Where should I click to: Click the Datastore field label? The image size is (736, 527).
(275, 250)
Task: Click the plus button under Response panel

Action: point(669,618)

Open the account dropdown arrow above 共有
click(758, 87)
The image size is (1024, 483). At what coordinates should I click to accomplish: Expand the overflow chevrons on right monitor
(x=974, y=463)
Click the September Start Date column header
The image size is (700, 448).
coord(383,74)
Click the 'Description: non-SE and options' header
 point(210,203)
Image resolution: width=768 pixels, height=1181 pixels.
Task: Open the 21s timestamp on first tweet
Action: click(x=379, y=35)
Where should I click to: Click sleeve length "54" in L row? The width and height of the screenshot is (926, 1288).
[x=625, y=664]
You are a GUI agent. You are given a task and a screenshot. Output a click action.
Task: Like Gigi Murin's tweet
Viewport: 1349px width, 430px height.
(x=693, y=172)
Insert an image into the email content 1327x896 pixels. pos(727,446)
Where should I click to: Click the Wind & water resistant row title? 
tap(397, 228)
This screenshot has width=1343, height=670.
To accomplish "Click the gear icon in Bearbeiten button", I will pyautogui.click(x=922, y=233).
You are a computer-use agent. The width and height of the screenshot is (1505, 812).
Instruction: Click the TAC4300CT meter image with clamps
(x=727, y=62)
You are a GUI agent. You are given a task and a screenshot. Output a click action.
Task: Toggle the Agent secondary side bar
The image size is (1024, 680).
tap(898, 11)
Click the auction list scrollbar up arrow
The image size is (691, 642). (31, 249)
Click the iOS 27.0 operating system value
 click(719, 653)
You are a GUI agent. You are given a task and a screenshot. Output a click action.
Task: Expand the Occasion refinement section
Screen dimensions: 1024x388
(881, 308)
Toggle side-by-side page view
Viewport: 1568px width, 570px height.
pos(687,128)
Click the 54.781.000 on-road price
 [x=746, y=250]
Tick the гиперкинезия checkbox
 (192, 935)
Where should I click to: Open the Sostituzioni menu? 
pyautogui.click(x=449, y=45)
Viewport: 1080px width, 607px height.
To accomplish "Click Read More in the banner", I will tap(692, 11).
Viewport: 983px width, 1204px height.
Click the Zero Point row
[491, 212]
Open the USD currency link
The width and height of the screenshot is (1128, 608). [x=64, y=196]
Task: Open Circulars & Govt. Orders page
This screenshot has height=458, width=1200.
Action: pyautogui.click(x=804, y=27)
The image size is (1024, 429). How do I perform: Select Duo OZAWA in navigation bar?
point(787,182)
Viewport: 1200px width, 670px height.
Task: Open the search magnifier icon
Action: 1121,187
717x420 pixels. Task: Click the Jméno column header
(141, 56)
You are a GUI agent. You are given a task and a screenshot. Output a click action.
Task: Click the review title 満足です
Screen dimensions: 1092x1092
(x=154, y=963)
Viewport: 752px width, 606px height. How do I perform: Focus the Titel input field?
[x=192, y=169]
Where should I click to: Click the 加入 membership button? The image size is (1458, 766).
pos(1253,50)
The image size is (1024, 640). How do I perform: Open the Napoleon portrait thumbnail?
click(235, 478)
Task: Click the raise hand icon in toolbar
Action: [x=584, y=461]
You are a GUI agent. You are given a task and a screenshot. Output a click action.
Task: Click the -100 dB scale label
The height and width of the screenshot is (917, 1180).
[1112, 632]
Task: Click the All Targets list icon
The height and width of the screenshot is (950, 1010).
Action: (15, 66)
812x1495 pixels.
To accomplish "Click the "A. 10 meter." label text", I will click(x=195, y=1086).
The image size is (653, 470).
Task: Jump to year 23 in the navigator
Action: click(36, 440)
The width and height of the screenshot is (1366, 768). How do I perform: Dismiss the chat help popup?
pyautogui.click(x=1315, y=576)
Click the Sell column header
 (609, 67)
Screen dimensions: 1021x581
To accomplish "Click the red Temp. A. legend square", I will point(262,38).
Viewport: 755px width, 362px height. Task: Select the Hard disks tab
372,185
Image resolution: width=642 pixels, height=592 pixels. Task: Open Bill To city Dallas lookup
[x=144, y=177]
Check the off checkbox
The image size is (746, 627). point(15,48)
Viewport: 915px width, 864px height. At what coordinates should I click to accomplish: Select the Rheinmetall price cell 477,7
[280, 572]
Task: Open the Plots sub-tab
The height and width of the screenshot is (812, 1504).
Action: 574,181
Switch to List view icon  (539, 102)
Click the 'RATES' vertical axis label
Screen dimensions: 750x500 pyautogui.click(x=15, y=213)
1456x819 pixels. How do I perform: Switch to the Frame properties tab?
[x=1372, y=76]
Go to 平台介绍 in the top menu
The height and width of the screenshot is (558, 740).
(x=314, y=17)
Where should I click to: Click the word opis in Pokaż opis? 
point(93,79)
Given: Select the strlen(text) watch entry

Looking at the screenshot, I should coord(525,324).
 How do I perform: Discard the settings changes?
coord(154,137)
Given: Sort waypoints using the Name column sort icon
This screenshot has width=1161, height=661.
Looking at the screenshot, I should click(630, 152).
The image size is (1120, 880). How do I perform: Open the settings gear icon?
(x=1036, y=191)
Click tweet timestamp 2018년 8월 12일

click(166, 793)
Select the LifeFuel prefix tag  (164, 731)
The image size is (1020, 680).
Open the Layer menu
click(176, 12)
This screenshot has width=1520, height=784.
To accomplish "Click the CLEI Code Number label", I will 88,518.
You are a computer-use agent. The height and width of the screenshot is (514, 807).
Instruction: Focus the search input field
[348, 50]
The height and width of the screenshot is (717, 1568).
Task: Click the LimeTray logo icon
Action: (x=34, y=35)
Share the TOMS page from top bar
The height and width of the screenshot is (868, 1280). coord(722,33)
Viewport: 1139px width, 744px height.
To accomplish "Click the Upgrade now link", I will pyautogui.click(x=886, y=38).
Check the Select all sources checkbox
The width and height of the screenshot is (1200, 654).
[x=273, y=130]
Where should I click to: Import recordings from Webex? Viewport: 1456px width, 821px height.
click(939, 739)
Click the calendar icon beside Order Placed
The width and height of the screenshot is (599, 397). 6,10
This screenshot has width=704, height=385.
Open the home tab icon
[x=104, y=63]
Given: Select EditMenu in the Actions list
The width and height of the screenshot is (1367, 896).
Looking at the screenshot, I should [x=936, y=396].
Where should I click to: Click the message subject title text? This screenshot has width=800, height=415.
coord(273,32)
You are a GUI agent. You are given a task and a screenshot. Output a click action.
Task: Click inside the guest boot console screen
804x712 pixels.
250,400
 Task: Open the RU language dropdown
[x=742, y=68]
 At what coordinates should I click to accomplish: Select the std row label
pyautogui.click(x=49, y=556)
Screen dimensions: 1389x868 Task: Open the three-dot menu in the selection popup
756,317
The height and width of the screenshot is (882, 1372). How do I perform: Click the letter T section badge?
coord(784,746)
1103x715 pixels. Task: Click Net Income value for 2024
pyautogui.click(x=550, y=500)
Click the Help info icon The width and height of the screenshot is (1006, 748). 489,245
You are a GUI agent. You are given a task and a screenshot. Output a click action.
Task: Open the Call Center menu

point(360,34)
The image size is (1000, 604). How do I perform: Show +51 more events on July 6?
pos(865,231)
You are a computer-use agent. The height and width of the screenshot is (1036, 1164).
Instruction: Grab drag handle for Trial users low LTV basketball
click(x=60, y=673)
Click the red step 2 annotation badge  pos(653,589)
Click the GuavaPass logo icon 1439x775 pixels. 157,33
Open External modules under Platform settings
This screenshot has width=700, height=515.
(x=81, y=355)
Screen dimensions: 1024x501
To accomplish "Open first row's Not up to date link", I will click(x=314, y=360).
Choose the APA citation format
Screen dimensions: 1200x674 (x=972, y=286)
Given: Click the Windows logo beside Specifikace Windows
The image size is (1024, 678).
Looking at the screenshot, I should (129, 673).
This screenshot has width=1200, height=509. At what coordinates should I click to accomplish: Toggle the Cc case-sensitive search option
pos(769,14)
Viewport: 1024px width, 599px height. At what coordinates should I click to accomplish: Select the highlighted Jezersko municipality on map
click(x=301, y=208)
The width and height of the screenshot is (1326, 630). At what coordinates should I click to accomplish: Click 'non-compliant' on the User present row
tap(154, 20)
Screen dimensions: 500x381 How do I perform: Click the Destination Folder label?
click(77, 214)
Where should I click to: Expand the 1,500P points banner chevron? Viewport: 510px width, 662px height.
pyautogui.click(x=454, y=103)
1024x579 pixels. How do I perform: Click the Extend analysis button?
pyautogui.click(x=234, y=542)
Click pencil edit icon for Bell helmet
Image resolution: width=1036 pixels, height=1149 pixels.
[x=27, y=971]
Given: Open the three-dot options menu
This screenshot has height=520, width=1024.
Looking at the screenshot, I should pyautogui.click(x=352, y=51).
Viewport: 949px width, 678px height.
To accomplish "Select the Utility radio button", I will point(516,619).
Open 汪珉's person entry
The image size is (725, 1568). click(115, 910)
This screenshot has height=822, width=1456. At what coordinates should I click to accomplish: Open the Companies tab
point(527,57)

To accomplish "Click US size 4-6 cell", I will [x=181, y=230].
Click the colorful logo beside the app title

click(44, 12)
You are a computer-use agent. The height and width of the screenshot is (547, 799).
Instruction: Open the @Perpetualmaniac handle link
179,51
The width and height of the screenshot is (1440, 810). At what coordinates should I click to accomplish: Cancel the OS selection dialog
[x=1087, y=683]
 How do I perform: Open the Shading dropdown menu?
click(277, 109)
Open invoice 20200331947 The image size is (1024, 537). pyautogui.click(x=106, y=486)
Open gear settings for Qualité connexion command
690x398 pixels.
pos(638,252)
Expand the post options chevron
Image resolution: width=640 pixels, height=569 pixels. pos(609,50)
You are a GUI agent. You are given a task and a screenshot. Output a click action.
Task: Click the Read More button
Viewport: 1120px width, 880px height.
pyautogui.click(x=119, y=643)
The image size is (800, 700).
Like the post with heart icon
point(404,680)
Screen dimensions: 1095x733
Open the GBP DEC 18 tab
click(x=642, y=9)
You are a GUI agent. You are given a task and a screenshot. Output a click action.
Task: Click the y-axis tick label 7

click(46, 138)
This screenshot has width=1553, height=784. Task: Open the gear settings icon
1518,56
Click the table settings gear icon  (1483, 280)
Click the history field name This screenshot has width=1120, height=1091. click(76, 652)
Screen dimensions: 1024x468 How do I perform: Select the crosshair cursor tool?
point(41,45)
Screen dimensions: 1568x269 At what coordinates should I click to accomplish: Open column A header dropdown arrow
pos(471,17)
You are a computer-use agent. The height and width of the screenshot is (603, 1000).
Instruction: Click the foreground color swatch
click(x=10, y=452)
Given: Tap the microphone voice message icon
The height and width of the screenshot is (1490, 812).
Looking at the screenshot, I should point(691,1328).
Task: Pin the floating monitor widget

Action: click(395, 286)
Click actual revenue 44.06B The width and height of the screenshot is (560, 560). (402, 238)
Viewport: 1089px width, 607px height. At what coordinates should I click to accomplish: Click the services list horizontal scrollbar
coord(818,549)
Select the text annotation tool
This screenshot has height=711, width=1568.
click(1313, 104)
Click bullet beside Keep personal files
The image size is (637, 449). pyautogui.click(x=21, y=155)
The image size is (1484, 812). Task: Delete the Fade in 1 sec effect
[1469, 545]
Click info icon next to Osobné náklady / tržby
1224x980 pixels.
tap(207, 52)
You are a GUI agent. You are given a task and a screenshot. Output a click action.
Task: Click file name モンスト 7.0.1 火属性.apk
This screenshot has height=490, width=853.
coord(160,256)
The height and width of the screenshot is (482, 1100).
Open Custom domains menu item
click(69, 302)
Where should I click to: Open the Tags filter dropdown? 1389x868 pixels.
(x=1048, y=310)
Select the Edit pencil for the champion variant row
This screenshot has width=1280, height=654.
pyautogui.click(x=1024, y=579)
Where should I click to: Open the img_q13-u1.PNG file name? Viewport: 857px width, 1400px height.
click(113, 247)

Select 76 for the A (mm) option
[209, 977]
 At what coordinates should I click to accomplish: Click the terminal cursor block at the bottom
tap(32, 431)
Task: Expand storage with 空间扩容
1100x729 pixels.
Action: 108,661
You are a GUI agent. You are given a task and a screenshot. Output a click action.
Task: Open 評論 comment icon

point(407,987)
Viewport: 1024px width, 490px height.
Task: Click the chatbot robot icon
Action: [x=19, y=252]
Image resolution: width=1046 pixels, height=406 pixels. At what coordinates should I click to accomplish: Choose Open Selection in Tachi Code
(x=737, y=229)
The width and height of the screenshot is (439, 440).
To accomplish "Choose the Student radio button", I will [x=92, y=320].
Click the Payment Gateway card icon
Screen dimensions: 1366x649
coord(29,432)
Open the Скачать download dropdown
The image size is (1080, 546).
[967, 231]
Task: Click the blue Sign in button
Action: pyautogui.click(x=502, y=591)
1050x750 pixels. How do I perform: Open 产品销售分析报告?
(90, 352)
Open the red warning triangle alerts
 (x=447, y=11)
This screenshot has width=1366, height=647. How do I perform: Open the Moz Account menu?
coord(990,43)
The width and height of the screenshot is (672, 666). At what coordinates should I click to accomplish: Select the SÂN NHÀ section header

• **Task details**:
Provide the number of lines in the preceding entries that include the string "computer", with no other words.

• **Problem solution**:
5